These developments were favoured - indeed strengthened - by the multiple objections to the possibility that democratic policy action could effectively amend market failures, as indicated by the discipline of economic policy born in Scandinavian countries.
Most such objections dealt with some kind of government (or ‘non-market') failures. We divide them into two types: those we can call ‘minor failures', on the one hand, and ‘vital failures', on the other, according to whether or not they can be incorporated into the ‘core' of the discipline or are - at least unless they are the object of much closer scrutiny - destructive of it, respectively.Minor critiques - most of them of a ‘political economy' kind, when such critiques are not so extremely articulated as to involve the self-regulating ability of all human actions - can enrich the discipline and be easily incorporated into it. I deal with them in Section 2.3.
Vital critiques have left the logic of economic policy untouched insofar as the existence of market failures is concerned, thus setting, from this point of view, the stage for government intervention to cure such failures. Vital objections have been directed instead mainly at the existence of ‘critical' government failures. They refer first to the impossibility of taking people's preferences as a reference for public action, stated by Arrow (1951).
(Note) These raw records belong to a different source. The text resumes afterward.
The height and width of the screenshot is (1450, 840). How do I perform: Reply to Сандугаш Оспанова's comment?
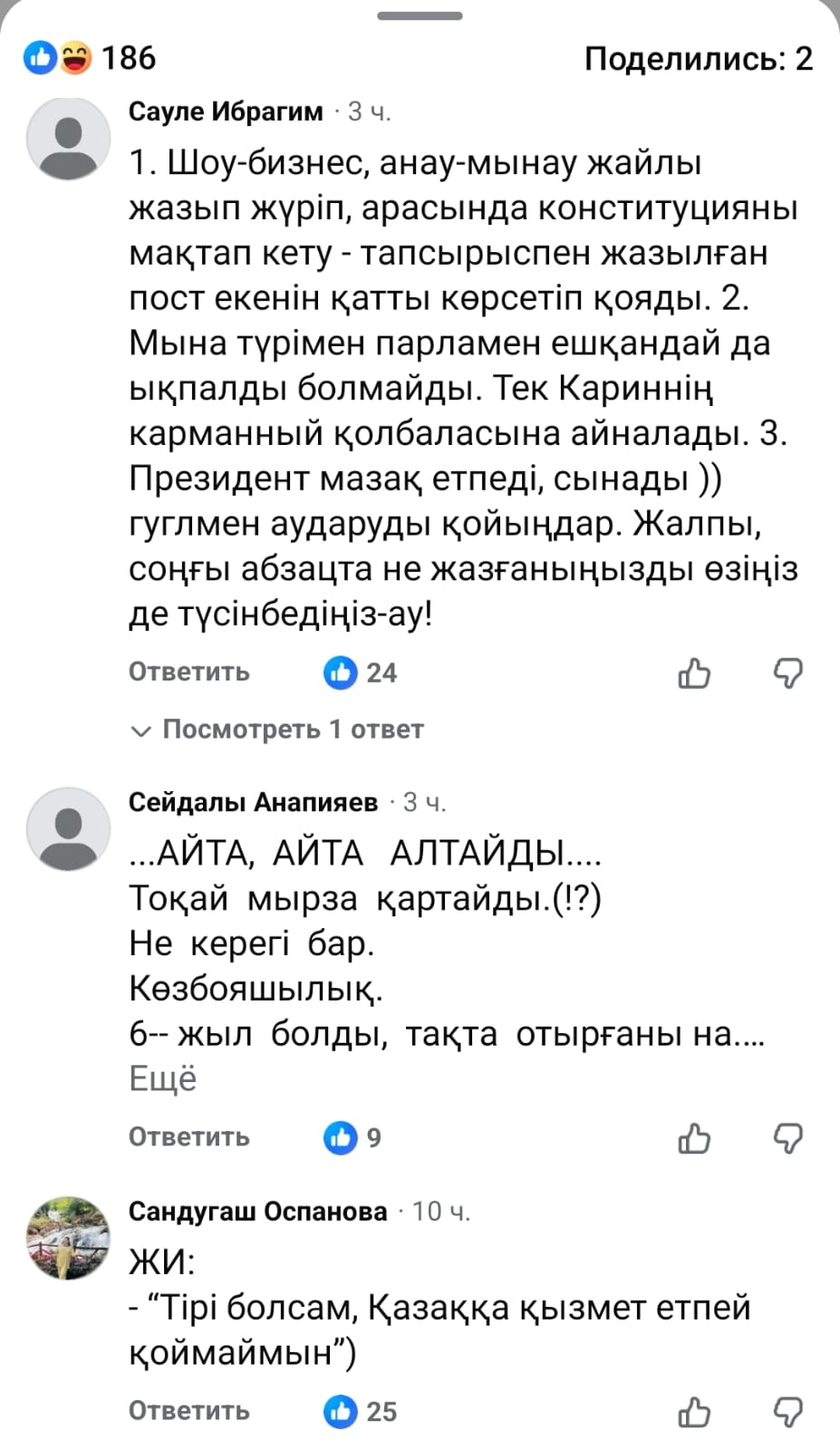tap(188, 1411)
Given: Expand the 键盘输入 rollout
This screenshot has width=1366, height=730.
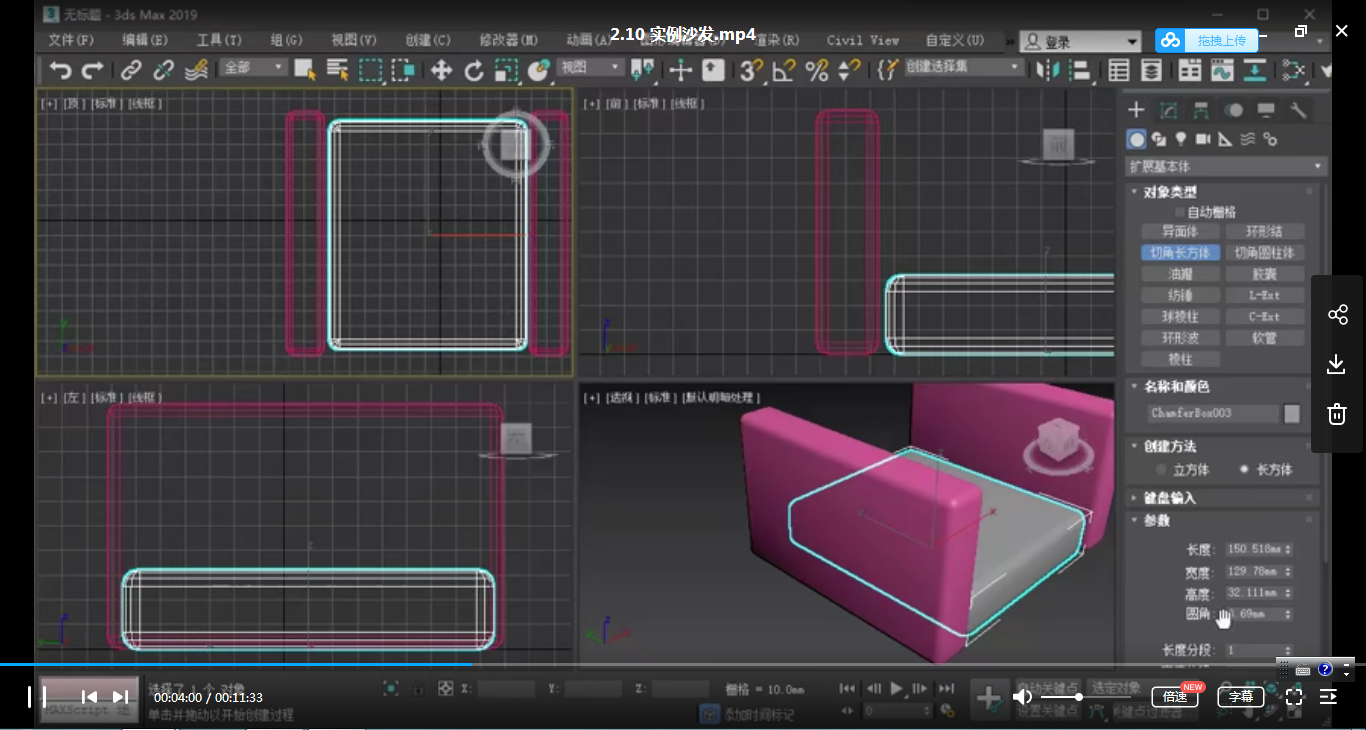Looking at the screenshot, I should [x=1170, y=497].
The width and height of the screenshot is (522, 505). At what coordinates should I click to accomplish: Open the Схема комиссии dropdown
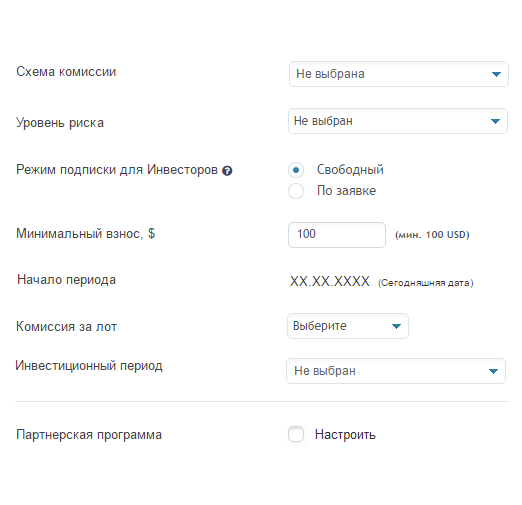[399, 74]
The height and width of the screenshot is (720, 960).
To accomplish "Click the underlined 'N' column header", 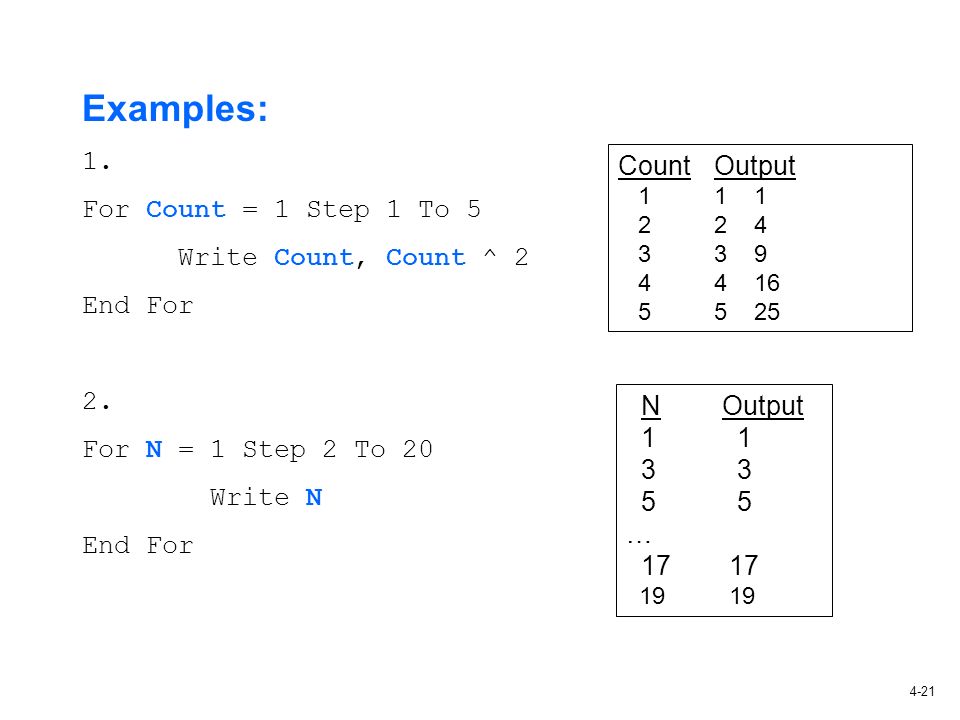I will coord(650,405).
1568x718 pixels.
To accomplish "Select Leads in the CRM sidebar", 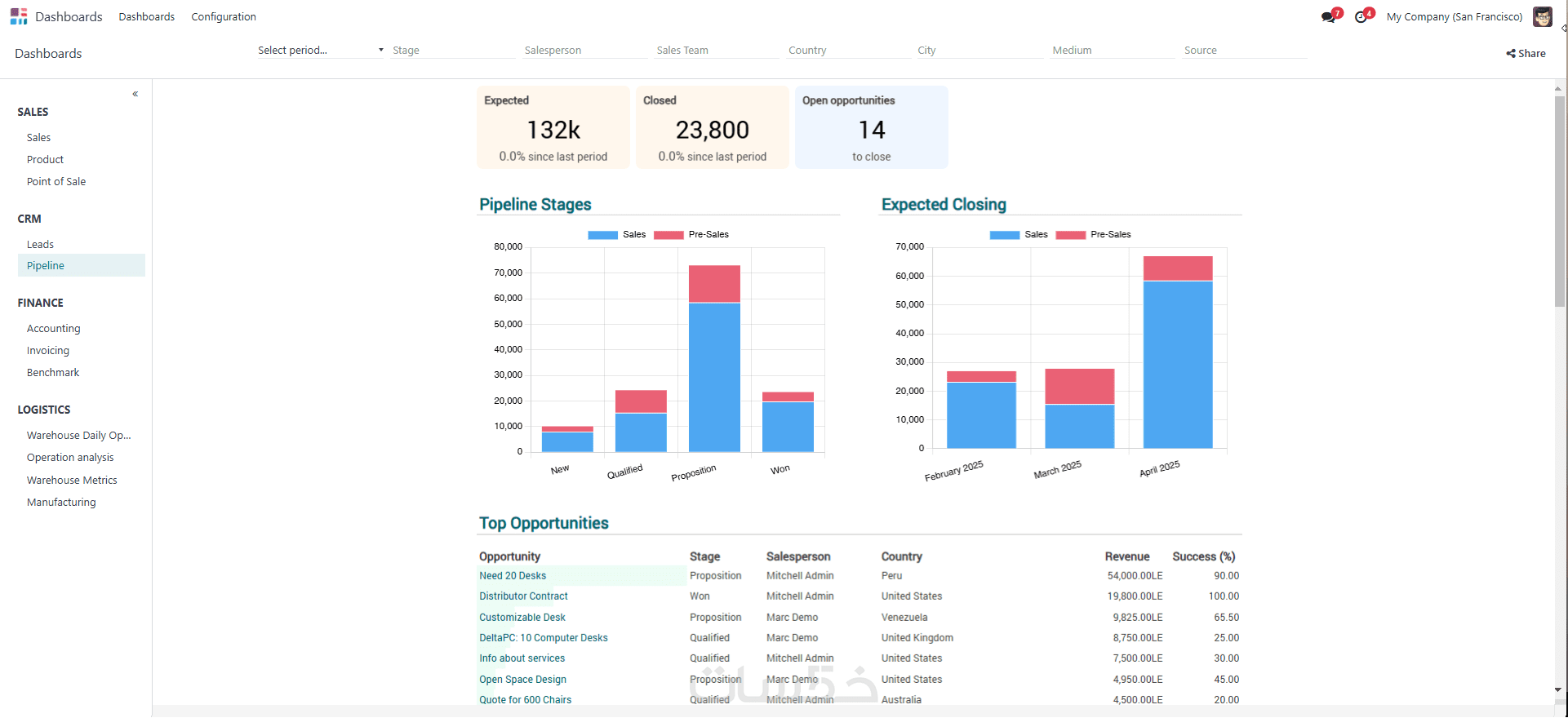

In addition, there are the ‘radical' objections to the effectiveness of public action of the kind raised by Lucas (1976), based on the introduction of rational expectations (REs) into the analysis, together with other assumptions.
Differently from minor critiques, these critiques could not be incorporated into the discipline. They were really a barrier opposing its very existence, because, on the one hand, they limited the very possibility of fixing market failures in a democratic society starting directly from individuals’ preferences. Definition of the society’s goal had to be delegated to politicians through the political process. On the other hand, the effectiveness of discretionary economic policy was put in question, thus severely limiting the range of public action, which was confined to the definition of rules. Only when these critiques were overcome did the very possibility of founding economic policy as a discipline come to exist.